江戸末期から作られているとされる松本地域の工芸品「松本箒(ほうき)」。五年前に雑誌などで紹介されて使いやすさなどが見直され、人気を集めている。「穂先が柔らかく、裾がふんわりと広がって掃きやすい」ためだが、職人の高齢化が進み、舞い込む注文をこなしきれないといった悩みも浮上している。
松本箒は、松本市南部の野溝地区に「ホウキグサ」の種が江戸から持ち込まれ、栽培と製造が始まったとされる。箒のサイズはさまざまだが、片手で掃ける長さ九十センチほどの手ぼうきが主流。戦後間もないころには同市内だけで百二十~百三十軒で箒が作られていたというが、掃除機の普及で需要が減り、松本地域の職人は現在十人ほどで、大半が七十~八十代という。
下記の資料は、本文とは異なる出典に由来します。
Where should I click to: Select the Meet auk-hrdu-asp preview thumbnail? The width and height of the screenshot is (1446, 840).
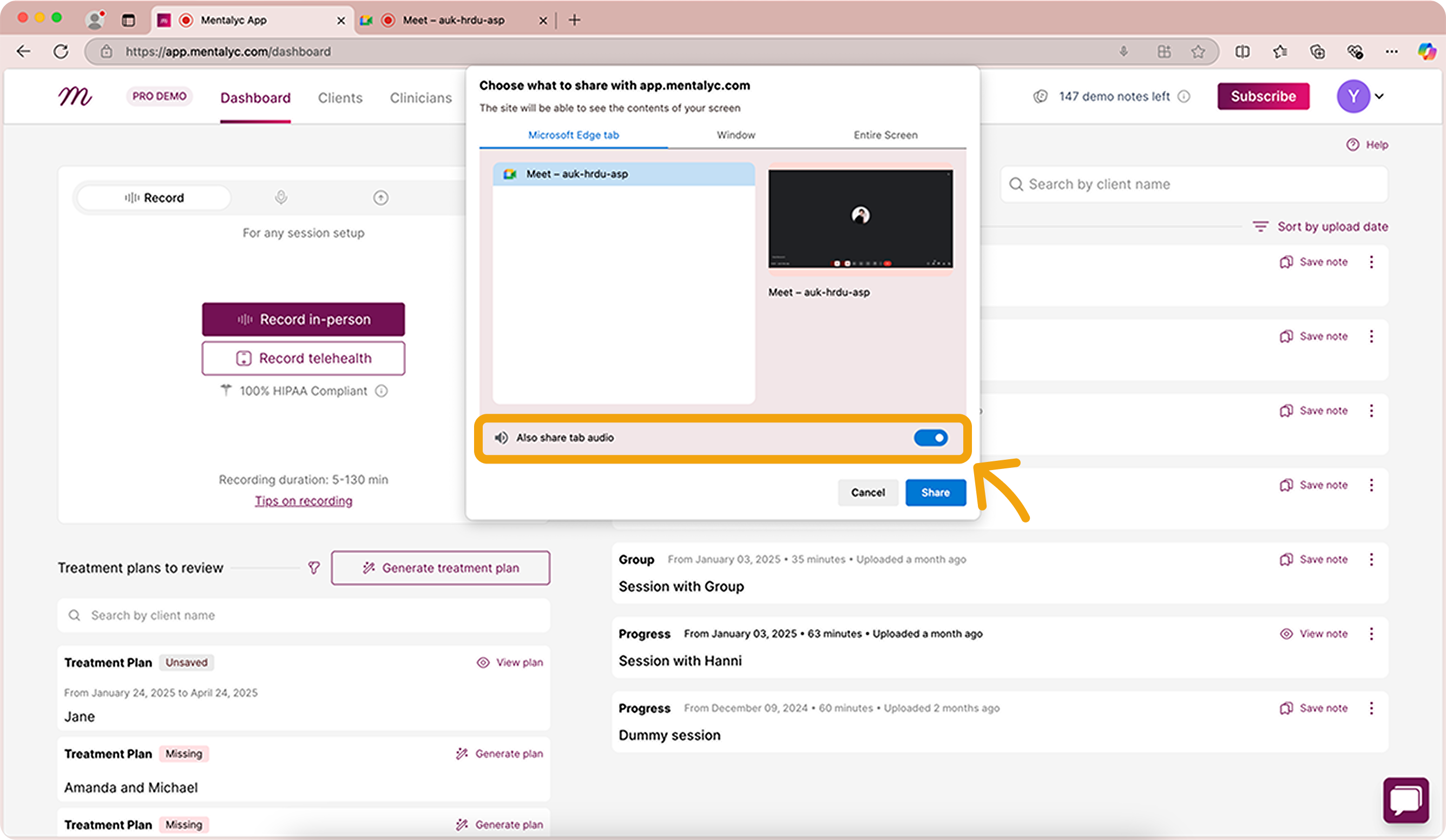coord(860,219)
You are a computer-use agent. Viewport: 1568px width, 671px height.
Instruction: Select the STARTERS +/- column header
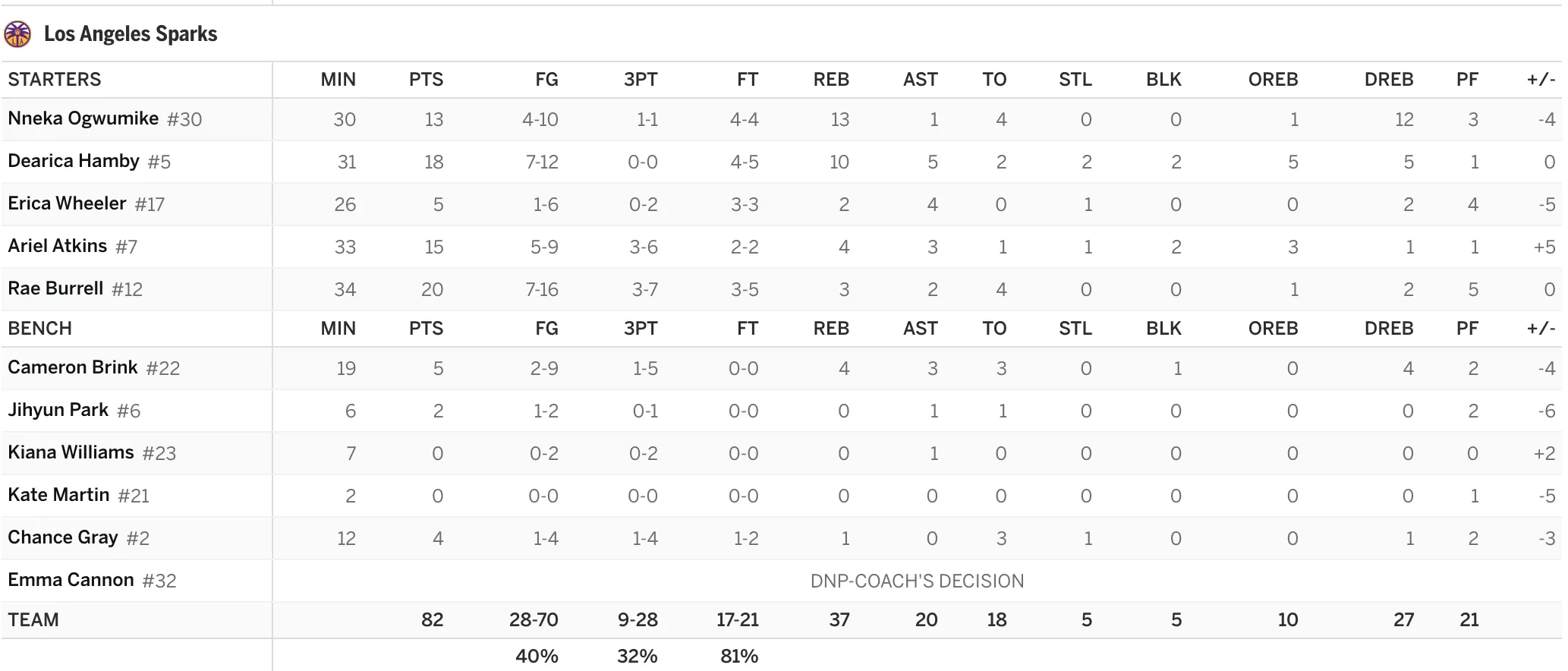tap(1541, 80)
歴史ある工芸品に再び光が当たったのは二〇一〇年、掃除機にはない手作り感や、柔らかなはき心地が雑誌や本などで紹介されたのがきっかけ。贈答品としても脚光を浴びている。
塩尻市広丘吉田の「米沢ほうき工房」では、代表の米沢勝義さん(73)と妻純子さん(68)、長男資修さん(40)の三人で一日二~五本のペースで生産している。東京や名古屋といった都市圏からも注文が入るようになり、勝義さんは広がる人気に「とにかく驚いた」と笑う。特注品の場合は半年待ちという。
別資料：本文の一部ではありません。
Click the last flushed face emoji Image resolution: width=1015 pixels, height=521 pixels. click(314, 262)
ただ、松本地域の工房の大半は休業状態といい、資修さんは「松本箒の魅力を伝えていくためにも、伝統を引き継ぐ態勢を整えたい」と語る。
松本市深志の百貨店井上で二十日から始まった「第三十回県伝統工芸品展」では、松本箒も伝統ある工芸品の一つとして出展されている。ホウキグサを束ねて編んでいく作業を実演している勝義さんは「松本箒の魅力を手に取って感じてほしい」と話していた。